• Stated goal
Give back the material below line for line, without changing a single character.

• Source records
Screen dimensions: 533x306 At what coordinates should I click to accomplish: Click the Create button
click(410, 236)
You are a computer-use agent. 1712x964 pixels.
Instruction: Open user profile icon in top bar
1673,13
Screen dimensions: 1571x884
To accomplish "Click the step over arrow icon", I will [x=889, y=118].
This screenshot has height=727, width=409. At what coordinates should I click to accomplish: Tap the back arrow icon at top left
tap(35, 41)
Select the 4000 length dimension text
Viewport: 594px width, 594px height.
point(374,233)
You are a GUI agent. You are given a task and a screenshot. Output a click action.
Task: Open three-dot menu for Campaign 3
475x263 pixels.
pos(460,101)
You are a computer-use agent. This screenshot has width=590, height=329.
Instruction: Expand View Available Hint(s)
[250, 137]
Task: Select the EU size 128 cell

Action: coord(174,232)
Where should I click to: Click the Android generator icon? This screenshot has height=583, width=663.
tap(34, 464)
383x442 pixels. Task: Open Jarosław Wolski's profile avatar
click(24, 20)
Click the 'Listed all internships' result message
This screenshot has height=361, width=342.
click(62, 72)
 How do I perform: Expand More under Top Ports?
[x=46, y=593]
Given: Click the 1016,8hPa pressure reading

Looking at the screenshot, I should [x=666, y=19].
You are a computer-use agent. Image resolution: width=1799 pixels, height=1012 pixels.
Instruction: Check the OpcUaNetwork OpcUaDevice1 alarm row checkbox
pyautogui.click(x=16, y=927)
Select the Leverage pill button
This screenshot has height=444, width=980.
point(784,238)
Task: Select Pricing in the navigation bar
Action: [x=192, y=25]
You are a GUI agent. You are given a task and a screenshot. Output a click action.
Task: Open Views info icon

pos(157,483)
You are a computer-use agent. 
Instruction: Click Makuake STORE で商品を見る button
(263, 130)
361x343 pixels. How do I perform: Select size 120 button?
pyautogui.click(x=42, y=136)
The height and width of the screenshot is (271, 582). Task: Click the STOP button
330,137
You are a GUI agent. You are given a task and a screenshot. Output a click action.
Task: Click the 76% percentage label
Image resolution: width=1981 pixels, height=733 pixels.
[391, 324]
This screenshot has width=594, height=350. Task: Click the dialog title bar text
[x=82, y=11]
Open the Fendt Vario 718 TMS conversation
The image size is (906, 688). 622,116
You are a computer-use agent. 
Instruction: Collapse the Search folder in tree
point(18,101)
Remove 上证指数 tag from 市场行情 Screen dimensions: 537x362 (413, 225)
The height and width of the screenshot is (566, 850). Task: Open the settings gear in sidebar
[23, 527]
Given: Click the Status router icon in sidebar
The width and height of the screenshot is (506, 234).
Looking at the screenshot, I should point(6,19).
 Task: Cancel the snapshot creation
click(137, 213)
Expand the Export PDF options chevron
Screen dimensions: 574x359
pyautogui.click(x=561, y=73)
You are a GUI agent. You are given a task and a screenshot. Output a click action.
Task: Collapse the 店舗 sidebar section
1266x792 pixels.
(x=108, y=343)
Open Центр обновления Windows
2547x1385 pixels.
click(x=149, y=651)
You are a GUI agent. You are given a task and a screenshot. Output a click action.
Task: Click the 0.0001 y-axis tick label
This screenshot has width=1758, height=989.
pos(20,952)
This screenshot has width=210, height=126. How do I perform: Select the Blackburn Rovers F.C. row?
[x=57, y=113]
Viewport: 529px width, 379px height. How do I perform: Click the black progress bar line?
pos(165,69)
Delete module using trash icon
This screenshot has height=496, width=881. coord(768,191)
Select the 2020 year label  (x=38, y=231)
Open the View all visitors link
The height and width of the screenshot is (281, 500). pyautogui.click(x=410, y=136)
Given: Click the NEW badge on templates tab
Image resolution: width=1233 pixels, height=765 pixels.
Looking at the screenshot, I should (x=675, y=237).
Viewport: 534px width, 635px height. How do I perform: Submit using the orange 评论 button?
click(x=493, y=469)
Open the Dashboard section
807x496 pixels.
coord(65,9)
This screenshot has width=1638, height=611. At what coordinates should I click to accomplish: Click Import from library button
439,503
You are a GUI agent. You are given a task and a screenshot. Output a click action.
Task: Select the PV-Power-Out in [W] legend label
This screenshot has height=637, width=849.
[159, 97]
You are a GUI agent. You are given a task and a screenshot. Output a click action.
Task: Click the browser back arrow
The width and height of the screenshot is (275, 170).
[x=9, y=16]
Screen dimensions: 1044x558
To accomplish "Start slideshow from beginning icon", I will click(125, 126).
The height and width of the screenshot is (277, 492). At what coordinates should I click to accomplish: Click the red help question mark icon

• Output below
Screen dimensions: 533x306 At what coordinates should I click to accomplish: Click the Create button
click(410, 236)
You are a computer-use agent. 1712x964 pixels.
Instruction: Open user profile icon in top bar
1673,13
Screen dimensions: 1571x884
To accomplish "Click the step over arrow icon", I will [x=889, y=118].
This screenshot has height=727, width=409. At what coordinates should I click to accomplish: Tap the back arrow icon at top left
tap(35, 41)
Select the 4000 length dimension text
Viewport: 594px width, 594px height.
point(374,233)
You are a GUI agent. You are given a task and a screenshot. Output a click action.
Task: Open three-dot menu for Campaign 3
475x263 pixels.
pos(460,101)
You are a computer-use agent. This screenshot has width=590, height=329.
Instruction: Expand View Available Hint(s)
[250, 137]
Task: Select the EU size 128 cell

Action: coord(174,232)
Where should I click to: Click the Android generator icon? This screenshot has height=583, width=663.
tap(34, 464)
383x442 pixels. Task: Open Jarosław Wolski's profile avatar
click(24, 20)
Click the 'Listed all internships' result message
This screenshot has height=361, width=342.
click(62, 72)
 How do I perform: Expand More under Top Ports?
[x=46, y=593]
Given: Click the 1016,8hPa pressure reading

Looking at the screenshot, I should [x=666, y=19].
You are a computer-use agent. Image resolution: width=1799 pixels, height=1012 pixels.
Instruction: Check the OpcUaNetwork OpcUaDevice1 alarm row checkbox
pyautogui.click(x=16, y=927)
Select the Leverage pill button
This screenshot has height=444, width=980.
point(784,238)
Task: Select Pricing in the navigation bar
Action: [x=192, y=25]
You are a GUI agent. You are given a task and a screenshot. Output a click action.
Task: Open Views info icon

pos(157,483)
You are a computer-use agent. 
Instruction: Click Makuake STORE で商品を見る button
(263, 130)
361x343 pixels. How do I perform: Select size 120 button?
pyautogui.click(x=42, y=136)
The height and width of the screenshot is (271, 582). Task: Click the STOP button
330,137
You are a GUI agent. You are given a task and a screenshot. Output a click action.
Task: Click the 76% percentage label
Image resolution: width=1981 pixels, height=733 pixels.
[391, 324]
This screenshot has width=594, height=350. Task: Click the dialog title bar text
[x=82, y=11]
Open the Fendt Vario 718 TMS conversation
The image size is (906, 688). 622,116
You are a computer-use agent. 
Instruction: Collapse the Search folder in tree
point(18,101)
Remove 上证指数 tag from 市场行情 Screen dimensions: 537x362 (413, 225)
The height and width of the screenshot is (566, 850). Task: Open the settings gear in sidebar
[23, 527]
Given: Click the Status router icon in sidebar
The width and height of the screenshot is (506, 234).
Looking at the screenshot, I should point(6,19).
 Task: Cancel the snapshot creation
click(137, 213)
Expand the Export PDF options chevron
Screen dimensions: 574x359
pyautogui.click(x=561, y=73)
You are a GUI agent. You are given a task and a screenshot. Output a click action.
Task: Collapse the 店舗 sidebar section
1266x792 pixels.
(x=108, y=343)
Open Центр обновления Windows
2547x1385 pixels.
click(x=149, y=651)
You are a GUI agent. You are given a task and a screenshot. Output a click action.
Task: Click the 0.0001 y-axis tick label
This screenshot has width=1758, height=989.
pos(20,952)
This screenshot has width=210, height=126. How do I perform: Select the Blackburn Rovers F.C. row?
[x=57, y=113]
Viewport: 529px width, 379px height. How do I perform: Click the black progress bar line?
pos(165,69)
Delete module using trash icon
This screenshot has height=496, width=881. coord(768,191)
Select the 2020 year label  (x=38, y=231)
Open the View all visitors link
The height and width of the screenshot is (281, 500). pyautogui.click(x=410, y=136)
Given: Click the NEW badge on templates tab
Image resolution: width=1233 pixels, height=765 pixels.
Looking at the screenshot, I should (x=675, y=237).
Viewport: 534px width, 635px height. How do I perform: Submit using the orange 评论 button?
click(x=493, y=469)
Open the Dashboard section
807x496 pixels.
coord(65,9)
This screenshot has width=1638, height=611. At what coordinates should I click to accomplish: Click Import from library button
439,503
You are a GUI agent. You are given a task and a screenshot. Output a click action.
Task: Select the PV-Power-Out in [W] legend label
This screenshot has height=637, width=849.
[159, 97]
You are a GUI agent. You are given a task and a screenshot. Output a click action.
Task: Click the browser back arrow
The width and height of the screenshot is (275, 170).
[x=9, y=16]
Screen dimensions: 1044x558
To accomplish "Start slideshow from beginning icon", I will click(125, 126).
The height and width of the screenshot is (277, 492). At what coordinates should I click to accomplish: Click the red help question mark icon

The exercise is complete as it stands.